Slowly, I was locked inside myself, battling to breathe free, while grappling with the idea that my faith was exploited. I realised that it wasn’t just my perpetrators whose truth was hurting me, but it was an entire culture of abuse and exploitation draped in sacred robes of nobility that was breaking my heart.
It took me 15 long years of toxicity, plummeting health, several suicide attempts, and a lot of courage, to finally step out of that world and start my life all over again. This is not easy in the Indian society, because here, gurus are worshipped. And the fact that I had openly romanticised my association with the traditional spiritual setup of India made my story even less believable.
Restarting life with a past like that is not easy. I am still coping.
So naturally, for the longest time, I was angry with myself for letting myself go through that hell for so long. I was upset I did not choose to leave earlier. I was pained by my own vulnerability, and it was difficult for me to even justify my younger self to me. I mean, I was supposedly an educated, smart, modern, young woman. What was wrong with me? Why had I been such an idiot?
It took me months of wallowing and thinking and introspecting and healing to find my answers. I had to reconcile the decisions my younger self had made in order to find peace in my present. And slowly, I did.
Now, I know what was wrong with me, and I feel immense love for my younger self. I know she deserved better, but I also know she did not know better. I understand her fears, her predicaments, and, most importantly, her lack of self-love.
And quite often, I wish I could meet her and tell her the facts that I now know to be crucial to living a life in a world filled with broken children in adult bodies. I hope also that another 18 or 20 or 30-year-old will read this and, maybe, save themselves much pain.
So here are 10 things my younger self needs to be told:
- If something feels wrong, it is wrong. No matter what anyone tells you. Listen to yourself.
- You don’t need to be fixed. Nobody needs to be fixed. We all grow in our own way and at our own pace. So stop believing in the idea of correction.
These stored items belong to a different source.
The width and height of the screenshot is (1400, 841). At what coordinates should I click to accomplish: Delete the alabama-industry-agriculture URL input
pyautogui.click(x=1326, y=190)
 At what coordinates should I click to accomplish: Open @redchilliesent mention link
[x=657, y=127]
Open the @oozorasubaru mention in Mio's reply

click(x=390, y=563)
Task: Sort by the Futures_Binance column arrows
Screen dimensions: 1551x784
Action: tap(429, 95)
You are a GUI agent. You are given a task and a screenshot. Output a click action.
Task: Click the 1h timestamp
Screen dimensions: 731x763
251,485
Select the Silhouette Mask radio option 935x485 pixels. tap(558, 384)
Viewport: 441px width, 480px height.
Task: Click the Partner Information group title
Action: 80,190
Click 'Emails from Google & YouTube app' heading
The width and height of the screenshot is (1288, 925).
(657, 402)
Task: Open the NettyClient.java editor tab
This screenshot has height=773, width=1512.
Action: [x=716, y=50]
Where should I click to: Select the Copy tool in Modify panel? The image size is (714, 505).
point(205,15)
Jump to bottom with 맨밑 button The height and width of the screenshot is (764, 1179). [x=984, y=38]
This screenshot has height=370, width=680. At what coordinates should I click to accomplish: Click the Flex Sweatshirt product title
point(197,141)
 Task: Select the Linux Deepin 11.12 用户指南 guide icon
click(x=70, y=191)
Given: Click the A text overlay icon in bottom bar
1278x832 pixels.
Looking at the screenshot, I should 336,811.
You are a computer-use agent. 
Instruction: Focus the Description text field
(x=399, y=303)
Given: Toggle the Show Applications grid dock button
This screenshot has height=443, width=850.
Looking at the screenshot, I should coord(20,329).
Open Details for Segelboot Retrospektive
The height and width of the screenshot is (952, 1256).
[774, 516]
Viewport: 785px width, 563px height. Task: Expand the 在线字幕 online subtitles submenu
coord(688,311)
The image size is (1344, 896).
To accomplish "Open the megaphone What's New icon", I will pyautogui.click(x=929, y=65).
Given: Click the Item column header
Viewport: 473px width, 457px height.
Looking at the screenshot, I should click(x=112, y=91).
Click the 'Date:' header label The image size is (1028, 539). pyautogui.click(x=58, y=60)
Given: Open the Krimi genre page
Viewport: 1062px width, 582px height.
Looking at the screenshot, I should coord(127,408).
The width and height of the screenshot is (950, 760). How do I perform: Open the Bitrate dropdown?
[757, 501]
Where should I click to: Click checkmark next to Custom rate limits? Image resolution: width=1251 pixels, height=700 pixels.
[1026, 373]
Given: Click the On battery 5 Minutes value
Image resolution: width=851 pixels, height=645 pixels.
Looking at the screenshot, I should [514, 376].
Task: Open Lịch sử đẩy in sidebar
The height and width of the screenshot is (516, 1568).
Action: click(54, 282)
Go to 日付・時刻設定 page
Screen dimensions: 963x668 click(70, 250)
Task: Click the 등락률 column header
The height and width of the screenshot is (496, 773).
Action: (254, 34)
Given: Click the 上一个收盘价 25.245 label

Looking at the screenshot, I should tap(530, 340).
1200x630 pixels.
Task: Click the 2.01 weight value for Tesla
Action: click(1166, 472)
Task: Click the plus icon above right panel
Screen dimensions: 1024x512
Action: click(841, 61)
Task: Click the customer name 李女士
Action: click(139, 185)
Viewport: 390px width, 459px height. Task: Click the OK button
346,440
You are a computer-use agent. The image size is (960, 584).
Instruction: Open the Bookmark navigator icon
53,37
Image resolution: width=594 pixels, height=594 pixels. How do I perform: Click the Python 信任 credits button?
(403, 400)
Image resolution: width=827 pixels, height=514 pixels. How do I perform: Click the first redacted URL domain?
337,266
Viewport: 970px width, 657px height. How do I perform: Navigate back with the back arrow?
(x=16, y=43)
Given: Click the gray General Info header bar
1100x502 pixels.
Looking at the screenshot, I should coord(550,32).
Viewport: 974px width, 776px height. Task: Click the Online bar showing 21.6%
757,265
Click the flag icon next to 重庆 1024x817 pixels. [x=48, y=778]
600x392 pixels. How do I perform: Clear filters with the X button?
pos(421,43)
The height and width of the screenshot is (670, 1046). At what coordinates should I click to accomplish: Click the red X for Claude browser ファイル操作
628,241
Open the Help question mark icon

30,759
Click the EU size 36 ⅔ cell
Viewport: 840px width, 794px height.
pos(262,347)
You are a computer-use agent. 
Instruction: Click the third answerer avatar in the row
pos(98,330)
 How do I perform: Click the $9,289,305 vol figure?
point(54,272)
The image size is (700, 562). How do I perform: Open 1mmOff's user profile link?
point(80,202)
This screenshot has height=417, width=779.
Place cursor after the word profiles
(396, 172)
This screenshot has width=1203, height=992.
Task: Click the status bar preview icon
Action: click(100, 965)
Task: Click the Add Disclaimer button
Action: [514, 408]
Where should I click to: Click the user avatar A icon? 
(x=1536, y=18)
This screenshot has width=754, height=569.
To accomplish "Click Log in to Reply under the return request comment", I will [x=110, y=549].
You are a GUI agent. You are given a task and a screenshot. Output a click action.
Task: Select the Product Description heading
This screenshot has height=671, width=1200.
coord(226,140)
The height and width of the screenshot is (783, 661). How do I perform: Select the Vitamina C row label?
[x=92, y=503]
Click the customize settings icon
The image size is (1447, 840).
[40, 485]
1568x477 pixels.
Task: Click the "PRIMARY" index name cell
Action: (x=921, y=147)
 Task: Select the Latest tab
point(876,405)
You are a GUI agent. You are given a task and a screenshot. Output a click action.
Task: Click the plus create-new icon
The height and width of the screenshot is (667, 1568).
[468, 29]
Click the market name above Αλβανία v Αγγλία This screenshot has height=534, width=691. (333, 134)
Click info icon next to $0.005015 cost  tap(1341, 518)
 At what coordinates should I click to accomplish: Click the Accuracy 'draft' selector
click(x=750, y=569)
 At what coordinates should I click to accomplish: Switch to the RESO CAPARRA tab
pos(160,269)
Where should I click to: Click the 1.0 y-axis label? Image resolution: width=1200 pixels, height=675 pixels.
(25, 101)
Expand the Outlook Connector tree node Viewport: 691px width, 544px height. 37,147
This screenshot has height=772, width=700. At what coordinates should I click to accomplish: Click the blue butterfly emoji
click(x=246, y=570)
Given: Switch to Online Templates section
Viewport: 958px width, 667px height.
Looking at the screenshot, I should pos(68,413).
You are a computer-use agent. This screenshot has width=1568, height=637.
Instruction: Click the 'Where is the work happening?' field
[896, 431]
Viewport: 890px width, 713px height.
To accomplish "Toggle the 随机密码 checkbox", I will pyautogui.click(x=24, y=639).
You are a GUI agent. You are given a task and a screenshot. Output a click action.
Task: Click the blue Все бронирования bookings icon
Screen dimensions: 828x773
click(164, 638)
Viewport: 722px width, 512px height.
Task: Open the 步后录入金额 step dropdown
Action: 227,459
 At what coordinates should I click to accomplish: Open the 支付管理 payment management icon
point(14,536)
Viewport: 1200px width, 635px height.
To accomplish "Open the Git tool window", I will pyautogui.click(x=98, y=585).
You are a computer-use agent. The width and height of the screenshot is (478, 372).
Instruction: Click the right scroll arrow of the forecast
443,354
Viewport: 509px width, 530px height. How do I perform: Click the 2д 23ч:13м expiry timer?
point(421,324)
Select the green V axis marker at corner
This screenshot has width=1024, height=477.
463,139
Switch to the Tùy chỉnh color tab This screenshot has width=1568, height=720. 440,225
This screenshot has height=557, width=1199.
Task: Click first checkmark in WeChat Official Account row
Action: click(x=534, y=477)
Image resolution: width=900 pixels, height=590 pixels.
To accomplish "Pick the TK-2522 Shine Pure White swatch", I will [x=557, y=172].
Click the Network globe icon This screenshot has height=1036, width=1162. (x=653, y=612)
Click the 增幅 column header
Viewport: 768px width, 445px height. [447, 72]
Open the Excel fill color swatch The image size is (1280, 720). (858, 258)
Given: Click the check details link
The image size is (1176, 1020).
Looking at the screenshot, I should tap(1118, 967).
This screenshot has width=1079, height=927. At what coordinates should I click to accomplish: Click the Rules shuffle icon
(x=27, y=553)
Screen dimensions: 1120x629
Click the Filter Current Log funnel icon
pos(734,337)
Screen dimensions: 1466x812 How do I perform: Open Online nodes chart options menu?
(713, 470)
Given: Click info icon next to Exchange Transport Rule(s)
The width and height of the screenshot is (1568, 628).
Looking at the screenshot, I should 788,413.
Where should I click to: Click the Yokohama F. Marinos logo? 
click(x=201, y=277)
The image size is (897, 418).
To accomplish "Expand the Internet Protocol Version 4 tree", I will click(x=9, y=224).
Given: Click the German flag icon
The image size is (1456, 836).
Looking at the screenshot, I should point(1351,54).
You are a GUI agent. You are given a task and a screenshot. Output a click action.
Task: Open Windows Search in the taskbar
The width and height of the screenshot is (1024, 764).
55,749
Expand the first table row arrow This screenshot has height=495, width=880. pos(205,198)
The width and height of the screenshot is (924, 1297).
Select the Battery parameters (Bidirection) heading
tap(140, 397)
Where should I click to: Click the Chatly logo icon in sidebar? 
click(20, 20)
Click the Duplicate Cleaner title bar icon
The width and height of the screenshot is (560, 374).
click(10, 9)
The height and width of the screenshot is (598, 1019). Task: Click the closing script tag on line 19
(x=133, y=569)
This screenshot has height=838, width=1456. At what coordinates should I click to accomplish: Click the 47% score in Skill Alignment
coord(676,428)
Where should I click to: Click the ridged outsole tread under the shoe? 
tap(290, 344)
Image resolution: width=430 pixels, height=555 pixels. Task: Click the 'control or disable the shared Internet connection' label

- Anyone—a parent, a friend, a guru, a partner, a sibling—yes, I mean anyone, can be a toxic person in our lives. Unhealed people become toxic. Don’t assume it is impossible for anyone.
- They may have many reasons for being toxic. While you respect that, know that you have no reason to put yourself through their toxicity.
- Distance is not scary. Boundaries are not bad. Breakups are not disastrous. Do not demonise your freedom to walk away.
- Every person has to do their own self-work. Just like you can’t eat to satiate someone else’s hunger, you can’t strive to handle someone else’s self-work. Stop taking responsibility of their emotions.
- Loving others and accommodating their flaws does not mean allowing your own happiness and well-being to take a back seat in your life.
- Spend time talking to yourself. Very often, you call out to yourself for help. But that voice never reaches you because you haven’t taught yourself to listen to you.
- Anyone who makes it difficult for you to love you is toxic. No matter how sweet and pious it may all look, step away.
- Loving yourself is not a fancy internet fad. It is an essential psychological need. Do that first.